La descripción es apenas un abrebocas del Festival de Verano de Manacacías. Una celebración que aunque sólo tiene doce años de existencia, se ha convertido en un espectáculo capaz de reunir hasta 50.000 personas. Todas, venidas desde las costas, desde el interior, desde lejanos continentes, se juntan en una inmensa playa de agua dulce y se contagian de un inacabable frenesí.
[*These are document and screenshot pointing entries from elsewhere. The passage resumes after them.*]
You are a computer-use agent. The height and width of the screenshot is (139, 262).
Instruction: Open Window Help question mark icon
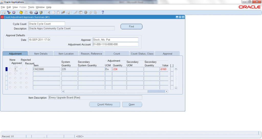[103, 12]
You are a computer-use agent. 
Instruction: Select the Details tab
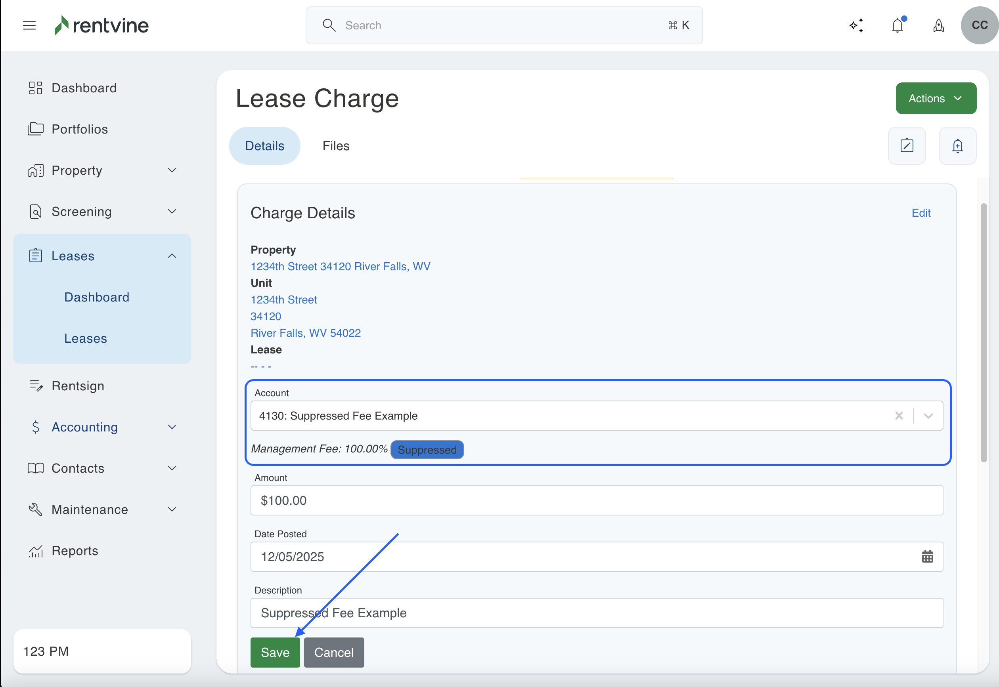(x=264, y=146)
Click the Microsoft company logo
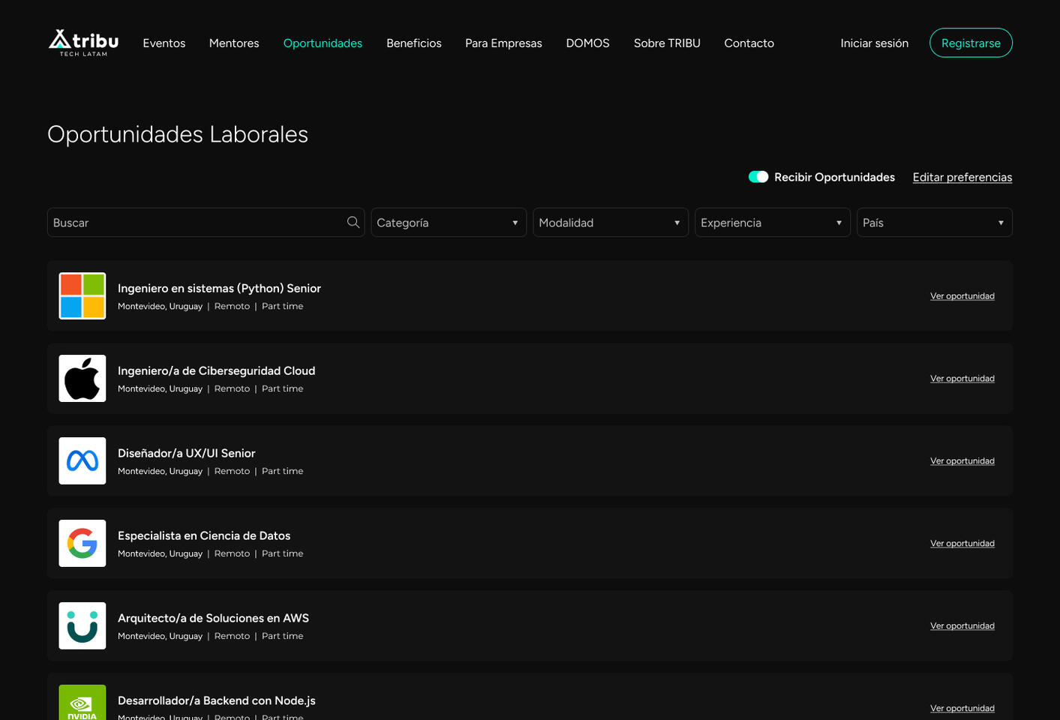The image size is (1060, 720). [x=83, y=296]
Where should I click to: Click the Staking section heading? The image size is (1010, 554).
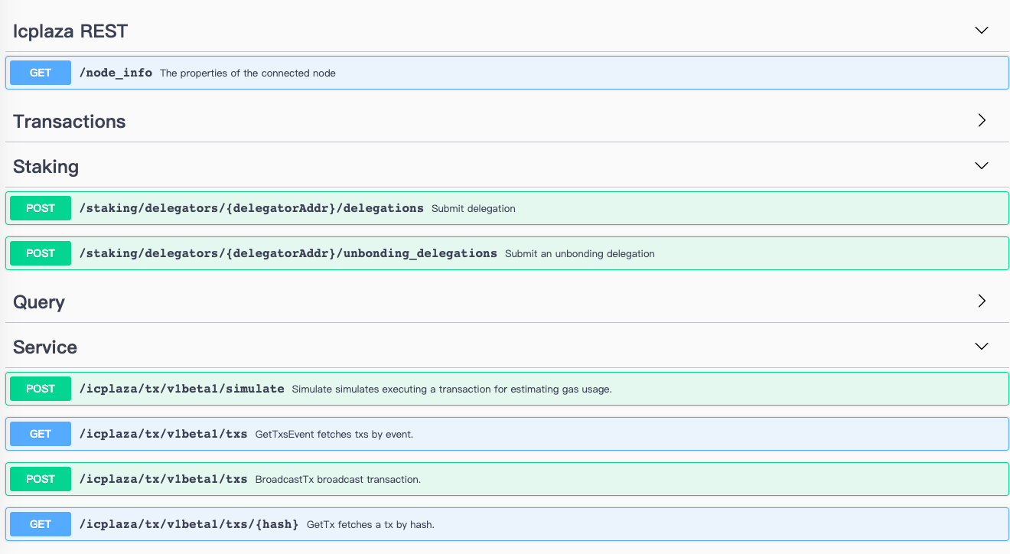(46, 167)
Y allí, a orillas del Manacacías, un río que nace en el piedemonte llanero y se ahoga en el Meta, le dan la bienvenida al verano.

Lo harán del 21 al 24 de marzo. Pero durante las 72 horas de esta festividad no sólo se entregarán a las delicias del baile y los ritmos latinos. También, porque no basta que las bandas toquen hasta el amanecer, varios shows seducirán a otro tipo de espectadores. Ciclomontañismo, motocrós, artes marciales, deportes náuticos, concursos de car audio y torneos de voleibol y fútbol playa atraerán a bandadas de ojos que verán expectantes lo que pocas veces se ha cruzado por su mirada. Brasileños, uruguayos, estadounidenses, argentinos y europeos protagonizando estos enfrentamientos.

A pesar de ser una población fundada hace sólo ochenta años por un par de venezolanos cautivados por el progreso de los ferris, Puerto Gaitán (Meta) ha logrado, en medio de un crecimiento económico producto de la explotación de hidrocarburos —la más fructífera del país—, sobresalir como uno de los municipios más grandes de Colombia. De hecho, el Festival de Verano que se celebrará el próximo fin de semana es apenas una de las ferias del pueblo. También gozan con la de la cachama o el Torneo Nacional de Pesca.

En este municipio, a 189 kilómetros de Villavicencio, como si no bastase, se levanta, además, una vegetación que se enreda en las arterias fluviales. Tras ella dicen que aparecen unas alboradas como pocas en la Tierra. Entre esa mezcla de colores y ramas es posible, de vez en vez, ver las piruetas de algún delfín rosado.

Sin embargo, entre toda esa grandeza y amalgama de culturas no sobran, claro, algunos dilemas. Etnias como los sikuanis y los sálivas no han dejado de resistirse al cambio, a las contrariedades que resultan en donde se erigen tales riquezas.